In januari 2022 en augustus 2022 heeft de bank de consumenten geïnformeerd over een rentewijziging. Vervolgens heeft een van de consumenten zich tot de adviseur gewend en aangegeven dat er iets is misgegaan met het vastzetten van de rente, een groot deel was namelijk nog steeds variabel.
De adviseur heeft vervolgens namens de consumenten bij de bank geklaagd dat de bank niet ook de rente voor het andere leningdeel voor 7 jaar had vastgezet. De bank heeft zich daarna op het standpunt gesteld dat partijen voor dit leningdeel een variabele rente zijn overeengekomen en dat de consumenten te laat hebben geklaagd.
Consumenten hebben daarna aan de adviseur gevraagd of zij niet alsnog de rente moesten vastzetten. De adviseur heeft hen dit afgeraden.
Onjuist advies
Consumenten hebben een klacht tegen de bank ingediend, maar ook een klacht tegen de adviseur. Zij stellen dat de bank een fout heeft gemaakt waardoor de rente op het grootste leningdeel niet voor 7 jaar is vastgezet. Nadat de consumenten deze fout hadden ontdekt en bij de adviseur hadden gemeld, hebben zij aan de adviseur gevraagd of de rente niet alsnog moest worden vastgezet. De adviseur heeft dit vervolgens ten onrechte afgeraden, om de reden dat zij de schade dan zouden accepteren. Vervolgens is de rente steeds verder gaan stijgen. Hiermee heeft de adviseur volgens de consumenten zijn zorgplicht geschonden.
Verweer
De adviseur verweert zich tegen de stellingen van de consumenten met verschillende argumenten. Ten eerste stelt hij dat hij de consumenten alleen geholpen heeft vanwege hun onhandigheid met computers, en dat zij de aanvraag zelf hadden kunnen indienen. Hij beweert ook dat de bank verantwoordelijk is voor het niet juist verwerken van het rentewijzigingsverzoek en daarom een oplossing moet bieden.

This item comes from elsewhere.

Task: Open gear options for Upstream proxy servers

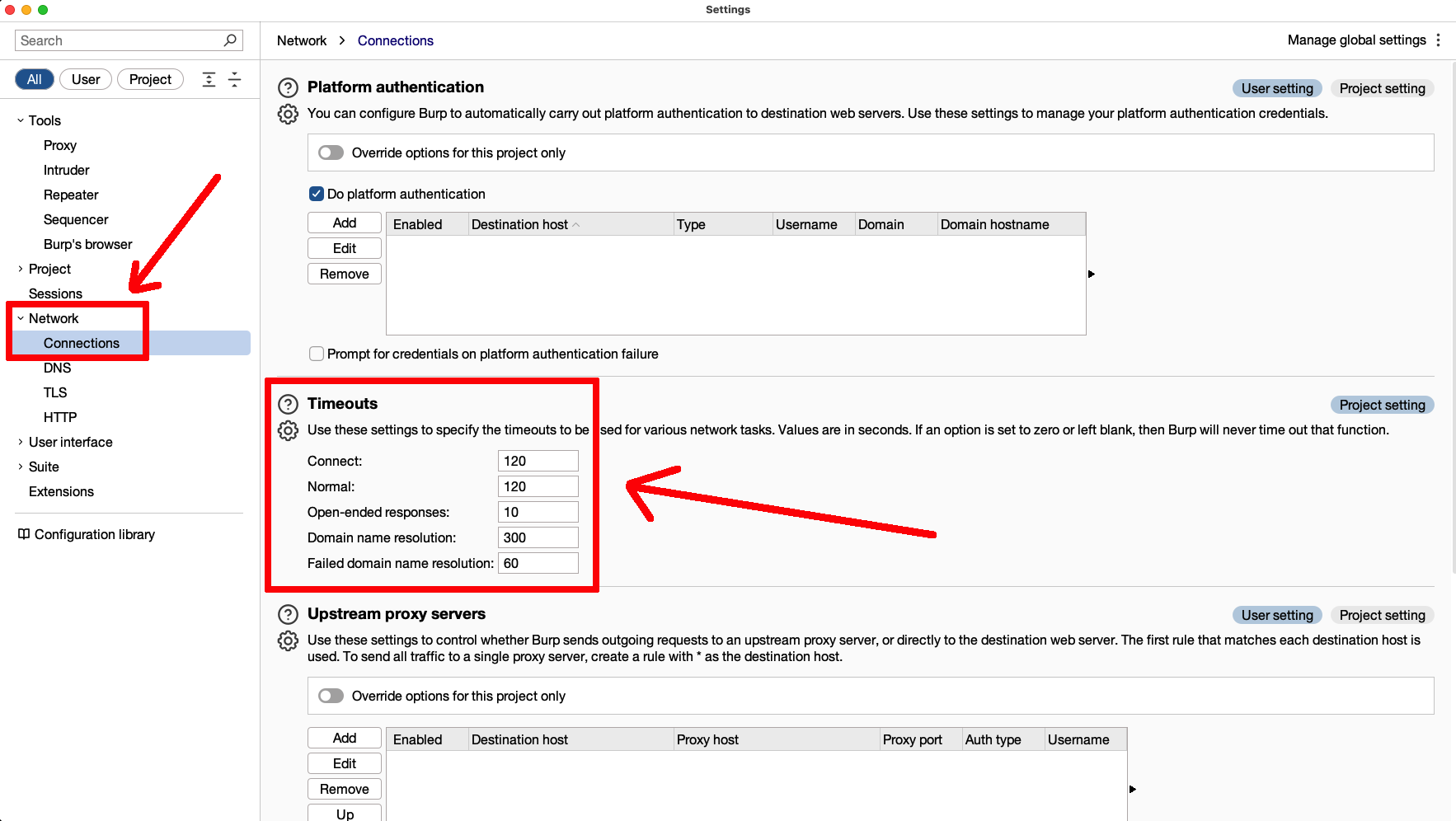Action: (288, 640)
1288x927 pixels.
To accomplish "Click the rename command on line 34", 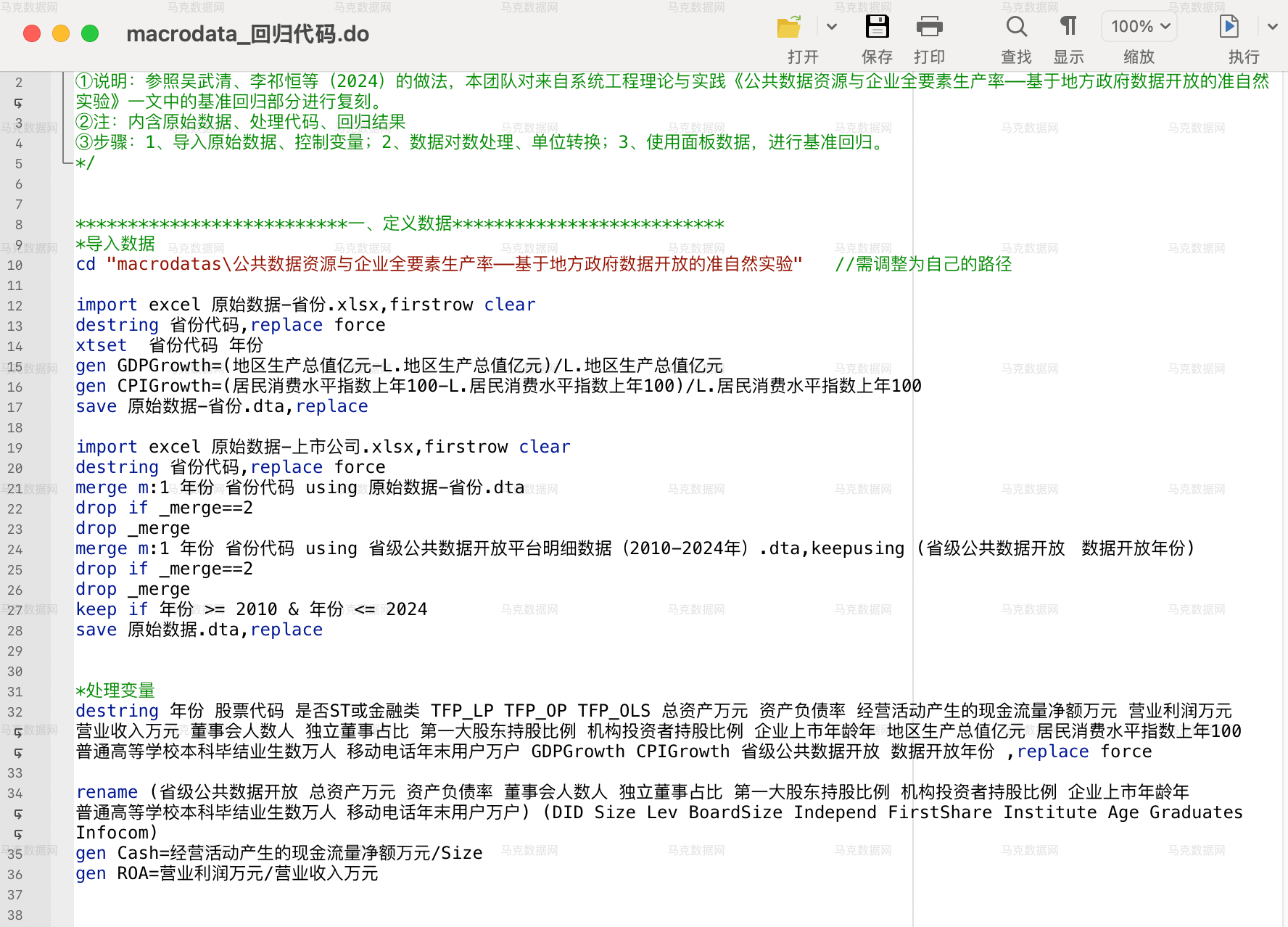I will point(107,792).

Verder merkt hij op dat zowel hij als de consumenten de fout in de offerte niet hebben opgemerkt en dat de bank deze fout zelf had moeten ontdekken en de schade had moeten beperken door de rente alsnog vast te zetten.
Tot slot weerlegt hij het verwijt dat hij de consumenten niet geadviseerd heeft om de rente vast te zetten. Hij wijst erop dat de rente in de tussentijd flink gestegen was en dat het advies om de rente vast te zetten geen garantie op voordeel bood, gezien de onzekerheid in het renteverloop. Hij concludeert dat het advies om de rente vast te zetten gezien de gemaakte fout van de bank niet juist zou zijn geweest.
Zorgplicht adviseur
De commissie dient te vragen te beantwoorden of de adviseur in zijn zorgplicht tekort is geschoten en is gehouden de schade van de consumenten te vergoeden.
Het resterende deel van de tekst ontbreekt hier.